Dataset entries

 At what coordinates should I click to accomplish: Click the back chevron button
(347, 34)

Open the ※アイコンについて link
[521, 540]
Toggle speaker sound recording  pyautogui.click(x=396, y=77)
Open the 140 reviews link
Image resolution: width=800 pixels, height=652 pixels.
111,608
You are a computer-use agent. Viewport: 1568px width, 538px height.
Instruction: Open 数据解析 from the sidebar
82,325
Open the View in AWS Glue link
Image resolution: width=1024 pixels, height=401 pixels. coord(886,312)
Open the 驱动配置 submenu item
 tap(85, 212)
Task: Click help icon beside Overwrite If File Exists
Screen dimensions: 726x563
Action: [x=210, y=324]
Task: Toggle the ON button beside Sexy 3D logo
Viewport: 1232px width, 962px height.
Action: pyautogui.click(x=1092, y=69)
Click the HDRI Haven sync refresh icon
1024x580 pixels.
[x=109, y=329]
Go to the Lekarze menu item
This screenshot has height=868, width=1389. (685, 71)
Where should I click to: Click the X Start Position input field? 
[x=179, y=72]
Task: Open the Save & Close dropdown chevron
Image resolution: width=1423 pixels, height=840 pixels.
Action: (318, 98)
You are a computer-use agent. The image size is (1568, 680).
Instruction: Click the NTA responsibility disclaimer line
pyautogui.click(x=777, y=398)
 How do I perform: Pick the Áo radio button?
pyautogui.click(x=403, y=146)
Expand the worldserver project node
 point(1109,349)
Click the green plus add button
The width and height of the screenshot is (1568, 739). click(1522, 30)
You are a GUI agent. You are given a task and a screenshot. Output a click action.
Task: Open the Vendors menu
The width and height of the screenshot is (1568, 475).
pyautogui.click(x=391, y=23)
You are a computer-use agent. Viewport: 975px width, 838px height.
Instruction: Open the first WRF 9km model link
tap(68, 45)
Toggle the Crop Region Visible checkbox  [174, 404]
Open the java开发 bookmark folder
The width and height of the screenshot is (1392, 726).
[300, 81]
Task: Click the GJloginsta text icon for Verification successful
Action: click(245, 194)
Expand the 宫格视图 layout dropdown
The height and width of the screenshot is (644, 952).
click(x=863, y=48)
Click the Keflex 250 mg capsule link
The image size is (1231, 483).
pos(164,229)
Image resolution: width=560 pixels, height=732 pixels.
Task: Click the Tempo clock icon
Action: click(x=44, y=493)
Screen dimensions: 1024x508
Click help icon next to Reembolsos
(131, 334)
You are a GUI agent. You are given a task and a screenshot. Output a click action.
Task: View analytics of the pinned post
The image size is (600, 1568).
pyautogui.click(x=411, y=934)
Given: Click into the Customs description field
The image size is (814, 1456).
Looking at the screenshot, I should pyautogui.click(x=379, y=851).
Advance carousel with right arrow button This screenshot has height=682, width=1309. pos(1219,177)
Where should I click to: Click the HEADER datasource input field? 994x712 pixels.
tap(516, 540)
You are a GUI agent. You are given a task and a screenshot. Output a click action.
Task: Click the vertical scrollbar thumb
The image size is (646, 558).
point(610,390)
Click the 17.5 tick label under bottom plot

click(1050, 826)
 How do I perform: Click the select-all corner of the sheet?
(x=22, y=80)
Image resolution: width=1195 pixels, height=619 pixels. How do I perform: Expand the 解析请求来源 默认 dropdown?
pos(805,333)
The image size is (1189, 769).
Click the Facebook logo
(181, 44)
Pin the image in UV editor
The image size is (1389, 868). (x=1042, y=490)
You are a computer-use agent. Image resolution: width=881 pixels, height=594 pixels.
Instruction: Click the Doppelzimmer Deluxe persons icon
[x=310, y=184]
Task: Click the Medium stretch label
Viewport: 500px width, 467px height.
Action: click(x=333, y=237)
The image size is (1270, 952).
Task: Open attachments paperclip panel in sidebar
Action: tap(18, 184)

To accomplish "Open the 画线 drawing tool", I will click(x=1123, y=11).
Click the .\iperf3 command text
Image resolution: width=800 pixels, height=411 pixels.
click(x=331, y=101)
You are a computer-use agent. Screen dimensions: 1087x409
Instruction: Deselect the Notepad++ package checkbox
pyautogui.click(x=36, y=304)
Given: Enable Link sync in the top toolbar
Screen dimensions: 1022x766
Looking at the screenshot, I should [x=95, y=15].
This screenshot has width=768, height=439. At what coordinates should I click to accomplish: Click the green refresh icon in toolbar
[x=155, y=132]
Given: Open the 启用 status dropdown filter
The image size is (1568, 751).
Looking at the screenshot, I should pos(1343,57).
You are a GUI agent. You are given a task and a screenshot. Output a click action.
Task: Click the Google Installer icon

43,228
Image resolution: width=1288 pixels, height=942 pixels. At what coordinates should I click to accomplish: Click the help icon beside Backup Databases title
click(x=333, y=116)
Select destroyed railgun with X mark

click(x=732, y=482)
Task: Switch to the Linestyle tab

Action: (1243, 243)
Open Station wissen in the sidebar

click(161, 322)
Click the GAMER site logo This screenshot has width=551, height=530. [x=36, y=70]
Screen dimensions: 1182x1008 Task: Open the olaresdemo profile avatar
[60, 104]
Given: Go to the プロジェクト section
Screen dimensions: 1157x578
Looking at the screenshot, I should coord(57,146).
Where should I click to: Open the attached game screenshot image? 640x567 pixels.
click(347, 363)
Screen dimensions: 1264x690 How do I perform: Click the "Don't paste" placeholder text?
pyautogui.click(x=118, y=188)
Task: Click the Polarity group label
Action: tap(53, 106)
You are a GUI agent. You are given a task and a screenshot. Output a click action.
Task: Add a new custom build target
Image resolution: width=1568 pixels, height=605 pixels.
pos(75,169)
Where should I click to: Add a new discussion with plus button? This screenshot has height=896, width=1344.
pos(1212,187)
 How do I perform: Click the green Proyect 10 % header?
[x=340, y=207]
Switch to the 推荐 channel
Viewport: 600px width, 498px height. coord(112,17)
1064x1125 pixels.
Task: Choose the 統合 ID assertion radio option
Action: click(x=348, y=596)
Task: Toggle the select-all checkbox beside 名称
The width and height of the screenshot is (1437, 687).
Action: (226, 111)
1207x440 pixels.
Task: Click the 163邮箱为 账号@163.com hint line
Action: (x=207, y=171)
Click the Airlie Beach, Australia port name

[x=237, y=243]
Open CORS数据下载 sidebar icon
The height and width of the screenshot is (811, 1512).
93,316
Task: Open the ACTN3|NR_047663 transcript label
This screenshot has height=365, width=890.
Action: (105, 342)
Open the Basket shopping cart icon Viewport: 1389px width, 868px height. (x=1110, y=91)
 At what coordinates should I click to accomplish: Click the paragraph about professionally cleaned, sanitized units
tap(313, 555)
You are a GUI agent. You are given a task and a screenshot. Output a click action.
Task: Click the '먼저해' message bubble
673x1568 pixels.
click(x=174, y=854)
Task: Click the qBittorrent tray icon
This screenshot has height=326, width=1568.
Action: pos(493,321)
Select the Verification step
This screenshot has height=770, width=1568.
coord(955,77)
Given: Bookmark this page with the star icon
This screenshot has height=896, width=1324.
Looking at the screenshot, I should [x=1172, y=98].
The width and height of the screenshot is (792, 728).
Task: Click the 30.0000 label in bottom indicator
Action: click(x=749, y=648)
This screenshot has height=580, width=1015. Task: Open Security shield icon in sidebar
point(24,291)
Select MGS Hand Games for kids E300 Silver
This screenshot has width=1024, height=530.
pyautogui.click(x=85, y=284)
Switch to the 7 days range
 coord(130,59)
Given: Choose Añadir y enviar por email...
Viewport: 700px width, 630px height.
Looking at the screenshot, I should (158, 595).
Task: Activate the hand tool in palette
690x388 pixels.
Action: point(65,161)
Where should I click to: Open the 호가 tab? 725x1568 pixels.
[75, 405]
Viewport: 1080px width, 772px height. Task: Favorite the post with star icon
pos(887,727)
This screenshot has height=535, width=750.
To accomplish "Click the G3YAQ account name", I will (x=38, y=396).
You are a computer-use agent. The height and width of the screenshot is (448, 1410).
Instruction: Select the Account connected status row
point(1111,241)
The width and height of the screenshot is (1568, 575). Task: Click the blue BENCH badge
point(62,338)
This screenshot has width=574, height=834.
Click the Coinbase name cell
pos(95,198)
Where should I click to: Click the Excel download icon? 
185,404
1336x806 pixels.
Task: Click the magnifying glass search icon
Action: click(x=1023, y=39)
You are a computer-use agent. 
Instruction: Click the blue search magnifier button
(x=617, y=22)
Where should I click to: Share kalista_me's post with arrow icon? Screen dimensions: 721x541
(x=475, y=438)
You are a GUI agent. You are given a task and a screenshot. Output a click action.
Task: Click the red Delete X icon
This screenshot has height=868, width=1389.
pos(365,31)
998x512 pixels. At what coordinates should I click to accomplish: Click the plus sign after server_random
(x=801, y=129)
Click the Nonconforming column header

_Activity:_
Starting at the line above that contains "Open the Basket", write out each line exactly until the line that contains "Task: Click the '먼저해' message bubble" has been written, and stop there.

_Exercise output:_
Open the Basket shopping cart icon Viewport: 1389px width, 868px height. (x=1110, y=91)
 At what coordinates should I click to accomplish: Click the paragraph about professionally cleaned, sanitized units
tap(313, 555)
You are a GUI agent. You are given a task and a screenshot. Output a click action.
Task: Click the '먼저해' message bubble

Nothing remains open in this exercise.